Is it possible to insert many rows into a table using one query in pyhdb?
Because when I have millions of records to insert, inserting each record in a loop is not very efficient.
Is it possible to insert many rows into a table using one query in pyhdb?
Because when I have millions of records to insert, inserting each record in a loop is not very efficient.
In pyhdb cursors support the normal executemany() statement as described in the Python DB API specs (https://www.python.org/dev/peps/pep-0249/) - this way to can do bulk inserts.
Have you tried this?
To build off of @ralhei's answer, pyhdb.cursor.executemany()
allows a SQL statement and a list of parameters. So if you have a three column table t1
, you can insert rows this way
import pyhdb
# Open connection
connection = pyhdb.connect(
host="example.com",
port=30015,
user="user",
password="secret"
)
cursor = connection.cursor()
# Write data
parameters = [
(1, 2, "3"),
(4, 5, "6"),
]
query = 'INSERT INTO schema.t1 VALUES (?, ?, ?)'
cursor.executemany(query, parameters)
The parameters must have a known length though, so e.g. a generator expression cannot be use. This might be a problem if your computer cannot hold the entire list in memory or if your parameters list is bigger than HANA can receive!
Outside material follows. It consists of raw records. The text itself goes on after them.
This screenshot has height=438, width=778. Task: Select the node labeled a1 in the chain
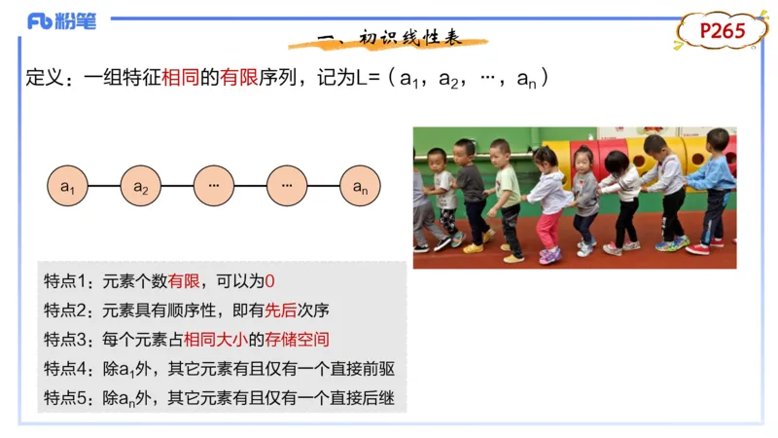(x=68, y=185)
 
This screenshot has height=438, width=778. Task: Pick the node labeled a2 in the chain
(x=141, y=185)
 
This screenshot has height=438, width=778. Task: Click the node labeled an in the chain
(x=360, y=185)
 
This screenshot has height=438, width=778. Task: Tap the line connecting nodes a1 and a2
(x=104, y=185)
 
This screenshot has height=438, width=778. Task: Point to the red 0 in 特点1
(x=270, y=281)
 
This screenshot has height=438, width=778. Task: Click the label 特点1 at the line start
(x=64, y=281)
In this case, you should insert in batches like this:
# Helper function
def iter_chunks(iterator, chunk_size):
"""Split iterator into chucks
https://stackoverflow.com/a/312466/6068036
"""
res = []
for item in iterator:
res.append(item)
if len(res) >= chunk_size:
yield res
res = []
if res:
yield res # yield the last, incomplete, portion
# Write data
parameters = ... # a generator expression or other Iterator
chunk_size = 1000
for chunk in iter_chunks(parameters, chunk_size):
cursor.executemany(query, chunk)
pyhdb executemany() is faster than simply execute() but for larger records even if you divide in chunks and use executemany() it still takes significant time.
For better and faster performance use string formatting like values (?, ?, ?...)
instead of values('%s', '%s', '%s', ...)
This saves a lots of time that heavy type conversion uses on server side and gets response faster and hence faster execution.